### [Exercise instructions]
Would you output the entries below only from the line containing "This screenshot has width=1456, height=813." through the line containing "has width=1300, height=731.", exactly as they stand and with both ends included?

### [Given records]

###

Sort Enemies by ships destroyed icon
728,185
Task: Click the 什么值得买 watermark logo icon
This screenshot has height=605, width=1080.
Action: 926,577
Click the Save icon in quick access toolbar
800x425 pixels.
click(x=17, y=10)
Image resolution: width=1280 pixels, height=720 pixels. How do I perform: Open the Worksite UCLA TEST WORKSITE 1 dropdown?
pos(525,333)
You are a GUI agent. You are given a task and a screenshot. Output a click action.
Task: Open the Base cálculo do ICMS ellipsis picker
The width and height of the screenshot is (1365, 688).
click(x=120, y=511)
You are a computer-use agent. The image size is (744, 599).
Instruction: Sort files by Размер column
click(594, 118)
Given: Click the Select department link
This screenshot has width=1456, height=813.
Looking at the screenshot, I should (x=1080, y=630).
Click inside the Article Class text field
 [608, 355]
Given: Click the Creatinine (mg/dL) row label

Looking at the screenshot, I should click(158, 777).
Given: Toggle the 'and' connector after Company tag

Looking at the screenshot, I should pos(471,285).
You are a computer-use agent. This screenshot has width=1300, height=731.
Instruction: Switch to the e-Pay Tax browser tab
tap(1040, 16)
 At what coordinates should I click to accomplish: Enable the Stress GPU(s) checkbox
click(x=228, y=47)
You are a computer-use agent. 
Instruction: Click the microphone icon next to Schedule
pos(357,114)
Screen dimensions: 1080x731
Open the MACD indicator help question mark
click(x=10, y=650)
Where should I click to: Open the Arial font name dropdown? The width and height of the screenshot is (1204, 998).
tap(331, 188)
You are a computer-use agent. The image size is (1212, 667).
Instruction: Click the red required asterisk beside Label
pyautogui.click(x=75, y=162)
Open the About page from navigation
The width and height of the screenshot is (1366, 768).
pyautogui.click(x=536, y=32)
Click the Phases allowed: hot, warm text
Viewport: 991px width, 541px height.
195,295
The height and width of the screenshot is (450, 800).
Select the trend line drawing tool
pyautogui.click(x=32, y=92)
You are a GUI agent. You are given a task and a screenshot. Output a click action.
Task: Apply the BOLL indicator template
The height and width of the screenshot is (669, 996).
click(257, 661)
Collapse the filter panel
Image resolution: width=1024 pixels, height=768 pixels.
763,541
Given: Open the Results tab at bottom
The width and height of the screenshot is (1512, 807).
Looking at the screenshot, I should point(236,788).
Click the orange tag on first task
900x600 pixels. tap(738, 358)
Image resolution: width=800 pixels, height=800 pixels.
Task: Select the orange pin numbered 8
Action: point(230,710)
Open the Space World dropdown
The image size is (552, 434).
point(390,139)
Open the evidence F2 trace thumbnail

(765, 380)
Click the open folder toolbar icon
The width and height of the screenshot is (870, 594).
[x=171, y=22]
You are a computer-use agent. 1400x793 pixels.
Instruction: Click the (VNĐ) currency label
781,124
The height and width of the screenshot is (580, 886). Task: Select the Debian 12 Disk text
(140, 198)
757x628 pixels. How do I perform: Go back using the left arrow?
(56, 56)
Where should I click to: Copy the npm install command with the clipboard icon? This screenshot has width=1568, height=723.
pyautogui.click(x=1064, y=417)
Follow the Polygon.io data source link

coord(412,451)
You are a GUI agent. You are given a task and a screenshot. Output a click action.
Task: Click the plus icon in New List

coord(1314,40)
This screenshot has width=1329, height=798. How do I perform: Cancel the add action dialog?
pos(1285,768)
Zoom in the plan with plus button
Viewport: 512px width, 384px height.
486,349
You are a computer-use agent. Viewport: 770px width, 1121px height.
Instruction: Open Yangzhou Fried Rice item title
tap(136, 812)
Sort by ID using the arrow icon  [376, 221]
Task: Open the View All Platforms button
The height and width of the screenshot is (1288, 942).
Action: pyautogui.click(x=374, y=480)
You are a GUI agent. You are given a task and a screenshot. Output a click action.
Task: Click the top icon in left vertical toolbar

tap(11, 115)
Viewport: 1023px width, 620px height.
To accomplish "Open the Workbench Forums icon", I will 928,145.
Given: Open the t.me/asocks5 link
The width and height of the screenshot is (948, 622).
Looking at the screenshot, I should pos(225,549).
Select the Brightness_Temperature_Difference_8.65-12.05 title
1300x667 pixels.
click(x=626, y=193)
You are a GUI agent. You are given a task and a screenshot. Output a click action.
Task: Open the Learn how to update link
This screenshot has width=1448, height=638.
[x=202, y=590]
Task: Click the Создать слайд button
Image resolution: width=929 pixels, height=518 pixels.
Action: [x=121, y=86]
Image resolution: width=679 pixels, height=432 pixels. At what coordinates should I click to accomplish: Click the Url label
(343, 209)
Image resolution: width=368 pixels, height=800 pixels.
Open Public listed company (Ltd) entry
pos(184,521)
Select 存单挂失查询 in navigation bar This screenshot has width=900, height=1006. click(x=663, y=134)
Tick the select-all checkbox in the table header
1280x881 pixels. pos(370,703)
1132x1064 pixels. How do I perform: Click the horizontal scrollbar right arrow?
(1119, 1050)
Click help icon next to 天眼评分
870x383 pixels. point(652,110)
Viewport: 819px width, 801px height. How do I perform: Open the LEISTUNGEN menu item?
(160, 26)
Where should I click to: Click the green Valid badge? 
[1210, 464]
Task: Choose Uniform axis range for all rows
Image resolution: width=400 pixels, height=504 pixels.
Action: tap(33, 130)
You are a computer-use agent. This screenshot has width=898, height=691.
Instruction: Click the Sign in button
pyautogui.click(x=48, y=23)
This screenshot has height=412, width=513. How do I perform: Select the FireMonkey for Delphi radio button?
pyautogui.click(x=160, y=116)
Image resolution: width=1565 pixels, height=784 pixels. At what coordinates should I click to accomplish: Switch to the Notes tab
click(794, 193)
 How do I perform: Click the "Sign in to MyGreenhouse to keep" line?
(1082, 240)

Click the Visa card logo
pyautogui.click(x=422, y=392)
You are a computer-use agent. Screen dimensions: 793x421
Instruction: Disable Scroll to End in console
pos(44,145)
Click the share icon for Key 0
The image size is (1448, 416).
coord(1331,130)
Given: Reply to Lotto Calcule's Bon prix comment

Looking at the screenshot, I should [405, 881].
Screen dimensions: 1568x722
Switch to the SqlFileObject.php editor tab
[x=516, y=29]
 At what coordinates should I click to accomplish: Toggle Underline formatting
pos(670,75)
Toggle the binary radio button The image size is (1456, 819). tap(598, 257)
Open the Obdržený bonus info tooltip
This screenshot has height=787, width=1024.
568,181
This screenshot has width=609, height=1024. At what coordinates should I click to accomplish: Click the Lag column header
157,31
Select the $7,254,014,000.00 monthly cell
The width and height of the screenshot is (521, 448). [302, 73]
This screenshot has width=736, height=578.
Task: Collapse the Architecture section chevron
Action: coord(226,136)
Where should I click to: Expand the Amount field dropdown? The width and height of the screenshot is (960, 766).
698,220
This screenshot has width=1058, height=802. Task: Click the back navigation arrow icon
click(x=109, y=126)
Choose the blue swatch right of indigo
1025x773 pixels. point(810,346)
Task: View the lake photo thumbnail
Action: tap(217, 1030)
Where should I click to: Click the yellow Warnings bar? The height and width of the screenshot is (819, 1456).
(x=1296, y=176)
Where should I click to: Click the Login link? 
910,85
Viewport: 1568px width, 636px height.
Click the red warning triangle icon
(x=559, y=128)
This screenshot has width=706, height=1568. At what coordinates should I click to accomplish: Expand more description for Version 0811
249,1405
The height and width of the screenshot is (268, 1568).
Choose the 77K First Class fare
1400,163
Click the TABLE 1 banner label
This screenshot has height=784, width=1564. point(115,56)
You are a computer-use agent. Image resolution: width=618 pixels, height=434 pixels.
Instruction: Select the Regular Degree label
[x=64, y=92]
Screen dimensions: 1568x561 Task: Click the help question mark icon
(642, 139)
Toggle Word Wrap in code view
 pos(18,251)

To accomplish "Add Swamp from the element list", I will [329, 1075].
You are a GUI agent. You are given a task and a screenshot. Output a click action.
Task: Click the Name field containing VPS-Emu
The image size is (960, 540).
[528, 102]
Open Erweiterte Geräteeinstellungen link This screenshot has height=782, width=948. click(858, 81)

###

### [Answer to this exercise]
This screenshot has width=1456, height=813.
Looking at the screenshot, I should (x=1080, y=630).
Click inside the Article Class text field
 [608, 355]
Given: Click the Creatinine (mg/dL) row label

Looking at the screenshot, I should click(158, 777).
Given: Toggle the 'and' connector after Company tag

Looking at the screenshot, I should pos(471,285).
You are a computer-use agent. This screenshot has width=1300, height=731.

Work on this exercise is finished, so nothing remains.